PROBLEM DESCRIPTION >> Restate each of the lines given below, word for word.

(Saved data entries)

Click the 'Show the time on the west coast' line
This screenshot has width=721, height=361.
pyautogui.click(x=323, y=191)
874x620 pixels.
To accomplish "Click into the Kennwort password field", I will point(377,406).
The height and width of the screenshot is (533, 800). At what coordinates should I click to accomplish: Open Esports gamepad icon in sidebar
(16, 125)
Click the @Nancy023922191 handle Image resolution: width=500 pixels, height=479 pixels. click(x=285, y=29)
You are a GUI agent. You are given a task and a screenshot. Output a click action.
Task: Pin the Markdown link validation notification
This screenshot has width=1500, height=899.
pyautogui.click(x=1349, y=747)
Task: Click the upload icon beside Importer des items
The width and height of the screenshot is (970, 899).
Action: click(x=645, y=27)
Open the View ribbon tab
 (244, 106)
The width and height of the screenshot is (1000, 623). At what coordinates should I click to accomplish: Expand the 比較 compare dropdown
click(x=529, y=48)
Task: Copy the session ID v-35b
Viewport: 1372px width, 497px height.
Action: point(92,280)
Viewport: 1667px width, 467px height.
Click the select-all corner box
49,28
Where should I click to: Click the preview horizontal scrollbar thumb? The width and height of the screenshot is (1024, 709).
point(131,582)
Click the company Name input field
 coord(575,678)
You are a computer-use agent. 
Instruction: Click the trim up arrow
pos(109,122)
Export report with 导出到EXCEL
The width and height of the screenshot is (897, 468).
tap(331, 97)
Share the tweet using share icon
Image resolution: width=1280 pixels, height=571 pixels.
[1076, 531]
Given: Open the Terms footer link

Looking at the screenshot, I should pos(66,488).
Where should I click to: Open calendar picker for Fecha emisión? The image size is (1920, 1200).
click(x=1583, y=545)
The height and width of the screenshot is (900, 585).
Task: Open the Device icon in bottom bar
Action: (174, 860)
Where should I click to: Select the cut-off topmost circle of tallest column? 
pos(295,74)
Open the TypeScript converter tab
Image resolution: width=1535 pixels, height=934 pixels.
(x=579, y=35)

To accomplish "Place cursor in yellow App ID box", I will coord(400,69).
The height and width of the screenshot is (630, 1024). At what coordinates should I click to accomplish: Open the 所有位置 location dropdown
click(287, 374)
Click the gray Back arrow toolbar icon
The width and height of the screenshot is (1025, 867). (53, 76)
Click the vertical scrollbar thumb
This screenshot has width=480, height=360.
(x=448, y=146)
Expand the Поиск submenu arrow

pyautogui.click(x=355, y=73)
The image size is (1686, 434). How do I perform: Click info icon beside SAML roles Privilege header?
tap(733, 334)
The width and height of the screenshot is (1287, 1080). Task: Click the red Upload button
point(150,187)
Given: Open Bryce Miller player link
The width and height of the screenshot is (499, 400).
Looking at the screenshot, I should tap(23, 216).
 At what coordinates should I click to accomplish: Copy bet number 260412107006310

RESPONSE >>
Click the 'Show the time on the west coast' line
This screenshot has width=721, height=361.
pyautogui.click(x=323, y=191)
874x620 pixels.
To accomplish "Click into the Kennwort password field", I will point(377,406).
The height and width of the screenshot is (533, 800). At what coordinates should I click to accomplish: Open Esports gamepad icon in sidebar
(16, 125)
Click the @Nancy023922191 handle Image resolution: width=500 pixels, height=479 pixels. click(x=285, y=29)
You are a GUI agent. You are given a task and a screenshot. Output a click action.
Task: Pin the Markdown link validation notification
This screenshot has width=1500, height=899.
pyautogui.click(x=1349, y=747)
Task: Click the upload icon beside Importer des items
The width and height of the screenshot is (970, 899).
Action: click(x=645, y=27)
Open the View ribbon tab
 (244, 106)
The width and height of the screenshot is (1000, 623). At what coordinates should I click to accomplish: Expand the 比較 compare dropdown
click(x=529, y=48)
Task: Copy the session ID v-35b
Viewport: 1372px width, 497px height.
Action: point(92,280)
Viewport: 1667px width, 467px height.
Click the select-all corner box
49,28
Where should I click to: Click the preview horizontal scrollbar thumb? The width and height of the screenshot is (1024, 709).
point(131,582)
Click the company Name input field
 coord(575,678)
You are a computer-use agent. 
Instruction: Click the trim up arrow
pos(109,122)
Export report with 导出到EXCEL
The width and height of the screenshot is (897, 468).
tap(331, 97)
Share the tweet using share icon
Image resolution: width=1280 pixels, height=571 pixels.
[1076, 531]
Given: Open the Terms footer link

Looking at the screenshot, I should pos(66,488).
Where should I click to: Open calendar picker for Fecha emisión? The image size is (1920, 1200).
click(x=1583, y=545)
The height and width of the screenshot is (900, 585).
Task: Open the Device icon in bottom bar
Action: (174, 860)
Where should I click to: Select the cut-off topmost circle of tallest column? 
pos(295,74)
Open the TypeScript converter tab
Image resolution: width=1535 pixels, height=934 pixels.
(x=579, y=35)

To accomplish "Place cursor in yellow App ID box", I will coord(400,69).
The height and width of the screenshot is (630, 1024). At what coordinates should I click to accomplish: Open the 所有位置 location dropdown
click(287, 374)
Click the gray Back arrow toolbar icon
The width and height of the screenshot is (1025, 867). (53, 76)
Click the vertical scrollbar thumb
This screenshot has width=480, height=360.
(x=448, y=146)
Expand the Поиск submenu arrow

pyautogui.click(x=355, y=73)
The image size is (1686, 434). How do I perform: Click info icon beside SAML roles Privilege header?
tap(733, 334)
The width and height of the screenshot is (1287, 1080). Task: Click the red Upload button
point(150,187)
Given: Open Bryce Miller player link
The width and height of the screenshot is (499, 400).
Looking at the screenshot, I should tap(23, 216).
 At what coordinates should I click to accomplish: Copy bet number 260412107006310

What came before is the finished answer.